Other Artists

Stephanie Griffin

Sometimes when I'm trying to do too many things at once, I forget what day it is. And sometimes, I can even forget what week it is.

Not long ago I received an email blast about one of Stephanie Griffin's upcoming concerts, a duo recital with pianist Cheryl Seltzer at the Kaufman Music Center (where I performed my original score for Buster Keaton's The Frozen North as part of the New York Guitar Festival). 

Because I'd never heard Stephanie perform in duo format, and because the program looked musically adventurous (including the World Premiere of Ukrainian composer Valentin Bibik's "Sonata No. 3 for Viola and Piano"), I marked it on my calendar just in case I ended up having a window of time that night.

Last Wednesday, I made my way to the recital hall at Kaufman, getting there just a few minutes past the start time of the program because of a stalled subway train. I ran in, breathless, only to find...the music in progress, and exactly one other person in the audience! Well dang!, I thought to myself, it's just getting harder and harder to get people out to attend concerts, isn't it?

I'm glad I was wrong. As it turned out, I'd arrived exactly one week early. This was the duo's rehearsal session with their musical director, and I was not only gifted with an invitation to stay, but alos encouraged to engage in dialogue with the artists between pieces, a wonderfully intimate and unexpectedly provocative way to engage with the stunning music being made that night.

PHOTO BY HIROYUKI ITO

And stunning it was -- all of it -- though I have to say that the Bibik sonata was the most astonishing of all for me. I've recently had the honor of having Stephanie perform with me as part of my No Further Instructions ensemble, and I've heard her play with her terrific Momenta Quartet here in the city, but hearing her and Cheryl tear into the mad passion of Bibik's startling piece was a hair-raising revelation.

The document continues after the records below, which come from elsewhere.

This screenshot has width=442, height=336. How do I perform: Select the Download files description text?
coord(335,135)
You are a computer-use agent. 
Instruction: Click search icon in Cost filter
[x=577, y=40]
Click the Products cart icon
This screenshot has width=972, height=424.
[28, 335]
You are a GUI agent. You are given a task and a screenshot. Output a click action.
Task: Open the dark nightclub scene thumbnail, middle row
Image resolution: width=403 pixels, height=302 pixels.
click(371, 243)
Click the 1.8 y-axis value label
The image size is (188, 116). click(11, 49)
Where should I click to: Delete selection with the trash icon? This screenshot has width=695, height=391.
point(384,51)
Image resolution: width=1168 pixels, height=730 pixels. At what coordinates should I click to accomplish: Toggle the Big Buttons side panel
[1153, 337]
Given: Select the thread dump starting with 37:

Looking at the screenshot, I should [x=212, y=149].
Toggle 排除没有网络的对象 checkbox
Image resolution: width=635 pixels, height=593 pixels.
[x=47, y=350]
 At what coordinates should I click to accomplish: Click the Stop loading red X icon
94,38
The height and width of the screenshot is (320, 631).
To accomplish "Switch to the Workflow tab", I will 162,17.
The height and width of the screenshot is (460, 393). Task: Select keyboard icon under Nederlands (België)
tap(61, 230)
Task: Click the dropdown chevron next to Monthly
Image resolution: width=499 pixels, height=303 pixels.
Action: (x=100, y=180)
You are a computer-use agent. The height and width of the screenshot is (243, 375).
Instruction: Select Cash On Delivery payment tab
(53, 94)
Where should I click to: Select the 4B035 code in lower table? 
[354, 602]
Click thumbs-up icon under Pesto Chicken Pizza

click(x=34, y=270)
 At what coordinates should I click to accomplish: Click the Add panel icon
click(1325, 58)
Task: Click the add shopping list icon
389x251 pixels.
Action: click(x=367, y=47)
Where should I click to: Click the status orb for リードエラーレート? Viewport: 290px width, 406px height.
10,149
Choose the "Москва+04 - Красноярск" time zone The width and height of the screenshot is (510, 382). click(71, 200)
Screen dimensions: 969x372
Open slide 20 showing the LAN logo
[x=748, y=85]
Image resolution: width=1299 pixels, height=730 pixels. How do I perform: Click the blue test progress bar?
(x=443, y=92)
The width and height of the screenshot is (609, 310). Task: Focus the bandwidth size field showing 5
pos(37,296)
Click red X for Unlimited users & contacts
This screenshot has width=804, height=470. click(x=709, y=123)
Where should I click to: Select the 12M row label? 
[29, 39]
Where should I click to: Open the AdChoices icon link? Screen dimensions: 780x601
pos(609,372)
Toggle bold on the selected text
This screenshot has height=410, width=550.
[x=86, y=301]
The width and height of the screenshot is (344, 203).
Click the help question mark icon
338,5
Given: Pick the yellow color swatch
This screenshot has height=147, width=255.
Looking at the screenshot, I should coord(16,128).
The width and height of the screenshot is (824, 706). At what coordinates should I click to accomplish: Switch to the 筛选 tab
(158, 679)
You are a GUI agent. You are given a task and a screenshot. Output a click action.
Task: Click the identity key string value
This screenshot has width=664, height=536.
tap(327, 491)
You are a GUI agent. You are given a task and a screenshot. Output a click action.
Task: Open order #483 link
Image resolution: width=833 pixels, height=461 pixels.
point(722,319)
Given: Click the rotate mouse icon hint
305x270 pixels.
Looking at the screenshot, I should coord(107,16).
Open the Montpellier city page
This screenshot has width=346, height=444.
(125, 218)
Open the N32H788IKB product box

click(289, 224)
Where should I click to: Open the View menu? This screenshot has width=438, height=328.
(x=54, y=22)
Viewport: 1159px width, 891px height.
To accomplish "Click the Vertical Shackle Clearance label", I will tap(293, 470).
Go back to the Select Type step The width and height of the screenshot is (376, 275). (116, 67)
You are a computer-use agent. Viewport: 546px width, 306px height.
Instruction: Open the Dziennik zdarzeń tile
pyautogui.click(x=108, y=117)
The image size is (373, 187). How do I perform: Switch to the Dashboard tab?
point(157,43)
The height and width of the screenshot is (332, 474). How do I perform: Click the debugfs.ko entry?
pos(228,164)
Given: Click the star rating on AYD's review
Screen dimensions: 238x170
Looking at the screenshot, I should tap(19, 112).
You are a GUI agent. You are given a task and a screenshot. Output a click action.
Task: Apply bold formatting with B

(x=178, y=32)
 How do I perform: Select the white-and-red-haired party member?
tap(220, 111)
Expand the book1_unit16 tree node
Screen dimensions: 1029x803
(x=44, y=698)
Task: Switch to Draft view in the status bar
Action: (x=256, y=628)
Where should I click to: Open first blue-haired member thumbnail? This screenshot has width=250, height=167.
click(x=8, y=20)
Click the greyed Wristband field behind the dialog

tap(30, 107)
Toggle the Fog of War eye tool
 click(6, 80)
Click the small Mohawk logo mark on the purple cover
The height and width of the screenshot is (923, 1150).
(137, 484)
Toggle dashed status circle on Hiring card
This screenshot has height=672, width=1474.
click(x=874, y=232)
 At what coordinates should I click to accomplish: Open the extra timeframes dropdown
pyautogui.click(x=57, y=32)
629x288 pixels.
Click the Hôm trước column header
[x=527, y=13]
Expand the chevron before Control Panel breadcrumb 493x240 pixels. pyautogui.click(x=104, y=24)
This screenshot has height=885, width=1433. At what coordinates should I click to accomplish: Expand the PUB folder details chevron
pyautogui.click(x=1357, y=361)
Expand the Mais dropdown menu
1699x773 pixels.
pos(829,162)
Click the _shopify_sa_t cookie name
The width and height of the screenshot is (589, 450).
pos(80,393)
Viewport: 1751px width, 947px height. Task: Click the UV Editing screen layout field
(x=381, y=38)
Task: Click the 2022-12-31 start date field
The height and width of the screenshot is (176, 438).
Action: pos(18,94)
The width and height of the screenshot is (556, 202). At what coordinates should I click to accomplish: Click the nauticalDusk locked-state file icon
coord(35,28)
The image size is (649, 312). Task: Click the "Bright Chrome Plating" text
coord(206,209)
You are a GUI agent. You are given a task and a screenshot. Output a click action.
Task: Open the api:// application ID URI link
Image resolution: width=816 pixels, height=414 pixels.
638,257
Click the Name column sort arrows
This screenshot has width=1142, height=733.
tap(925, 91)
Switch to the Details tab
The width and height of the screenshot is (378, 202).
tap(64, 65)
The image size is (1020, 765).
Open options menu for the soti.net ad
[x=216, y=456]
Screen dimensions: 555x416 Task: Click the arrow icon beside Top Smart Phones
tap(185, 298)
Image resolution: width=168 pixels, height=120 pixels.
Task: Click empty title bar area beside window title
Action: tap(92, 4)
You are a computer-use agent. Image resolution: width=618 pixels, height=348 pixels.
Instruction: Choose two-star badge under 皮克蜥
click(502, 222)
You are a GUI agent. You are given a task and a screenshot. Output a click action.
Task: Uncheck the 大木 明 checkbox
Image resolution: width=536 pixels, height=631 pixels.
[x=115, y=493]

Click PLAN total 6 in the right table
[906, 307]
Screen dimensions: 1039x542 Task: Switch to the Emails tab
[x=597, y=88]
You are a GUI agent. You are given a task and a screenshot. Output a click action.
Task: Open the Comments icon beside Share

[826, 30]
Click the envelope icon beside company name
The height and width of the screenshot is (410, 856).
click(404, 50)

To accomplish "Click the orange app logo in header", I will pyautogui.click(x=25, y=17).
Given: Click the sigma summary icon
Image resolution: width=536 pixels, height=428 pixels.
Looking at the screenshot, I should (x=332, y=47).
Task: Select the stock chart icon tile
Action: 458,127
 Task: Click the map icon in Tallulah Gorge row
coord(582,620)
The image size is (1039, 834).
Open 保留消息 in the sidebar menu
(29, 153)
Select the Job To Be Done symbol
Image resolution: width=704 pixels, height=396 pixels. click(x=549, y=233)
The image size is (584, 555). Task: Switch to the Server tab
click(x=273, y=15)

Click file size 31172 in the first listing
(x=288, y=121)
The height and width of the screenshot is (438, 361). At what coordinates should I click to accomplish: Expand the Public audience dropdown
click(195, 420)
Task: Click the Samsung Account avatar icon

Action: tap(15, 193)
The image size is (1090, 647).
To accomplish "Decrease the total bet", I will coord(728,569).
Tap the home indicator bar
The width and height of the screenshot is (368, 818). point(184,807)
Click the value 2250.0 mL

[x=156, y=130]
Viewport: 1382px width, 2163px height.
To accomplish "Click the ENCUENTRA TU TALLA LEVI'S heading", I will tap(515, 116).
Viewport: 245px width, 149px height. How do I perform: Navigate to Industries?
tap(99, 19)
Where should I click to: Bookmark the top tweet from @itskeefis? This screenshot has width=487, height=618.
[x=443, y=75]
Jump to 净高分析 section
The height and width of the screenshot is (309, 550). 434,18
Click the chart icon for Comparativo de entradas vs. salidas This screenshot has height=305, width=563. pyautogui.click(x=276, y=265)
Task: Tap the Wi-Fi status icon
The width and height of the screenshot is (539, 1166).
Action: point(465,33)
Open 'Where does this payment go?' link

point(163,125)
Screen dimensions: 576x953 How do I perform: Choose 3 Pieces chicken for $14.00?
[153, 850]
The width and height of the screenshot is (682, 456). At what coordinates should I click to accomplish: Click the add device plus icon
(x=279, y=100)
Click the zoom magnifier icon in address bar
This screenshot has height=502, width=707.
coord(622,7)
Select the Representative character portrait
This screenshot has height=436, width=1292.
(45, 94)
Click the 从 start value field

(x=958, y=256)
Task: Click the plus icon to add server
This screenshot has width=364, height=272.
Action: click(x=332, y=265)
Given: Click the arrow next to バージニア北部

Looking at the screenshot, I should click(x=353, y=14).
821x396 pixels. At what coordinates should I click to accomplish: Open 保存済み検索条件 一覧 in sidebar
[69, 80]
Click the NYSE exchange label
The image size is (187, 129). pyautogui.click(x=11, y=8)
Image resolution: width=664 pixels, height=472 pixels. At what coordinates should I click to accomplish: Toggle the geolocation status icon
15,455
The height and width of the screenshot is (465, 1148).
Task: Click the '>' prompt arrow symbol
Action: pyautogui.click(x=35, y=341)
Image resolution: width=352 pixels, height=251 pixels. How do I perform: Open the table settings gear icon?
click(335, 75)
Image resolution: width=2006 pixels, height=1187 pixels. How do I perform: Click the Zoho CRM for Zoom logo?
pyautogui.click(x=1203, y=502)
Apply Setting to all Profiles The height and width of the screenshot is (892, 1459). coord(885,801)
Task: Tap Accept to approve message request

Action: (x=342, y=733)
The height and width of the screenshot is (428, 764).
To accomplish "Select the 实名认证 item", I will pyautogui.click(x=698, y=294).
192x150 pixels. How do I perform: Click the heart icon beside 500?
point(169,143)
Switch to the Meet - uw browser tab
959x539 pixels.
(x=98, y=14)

The good news is, if you live in or near the city, you have a chance to catch this recital on the RIGHT date, this Wednesday, May 8 at Kaufman. All the info is here.

 Photo by Jim McLaughlin

PS  I'll be performing No Further Instructions again this November, at The Jewish Museum in NYC (the photo above is from the recent show at Skidmore college-- more photos of that one here). With any luck, Stephanie's performance schedule will allow here to join me again.  But if you're around and available this Wednesday, do go and hear her and Cheryl at Kaufman. You'll be happy that you did!

Marika Hughes

MARIKA HUGHES is a phenomenal cellist, singer, composer, and all-around singular human being. Whether I'm out hearing her perform, having the honor of her sharing the stage with me, or just bumping into her somewhere all of a sudden, she never fails to bring a smile to my face. Marika is bursting with good energy and is such positive spirit -- qualities that can't help but shine through in her musical performances.

 

 

I've had the good fortune to have Marika's playing grace three of my recordings: NO FURTHER INSTRUCTIONS (that's her beautiful solo on "Your Voice"), THE WORLD WILL BE DIFFERENT (occupying the cello chair in the string quartet that's featured on most of this album) and BETTER GET RIGHT (where she sings and blows another gorgeous solo on "We Shall Not Be Moved").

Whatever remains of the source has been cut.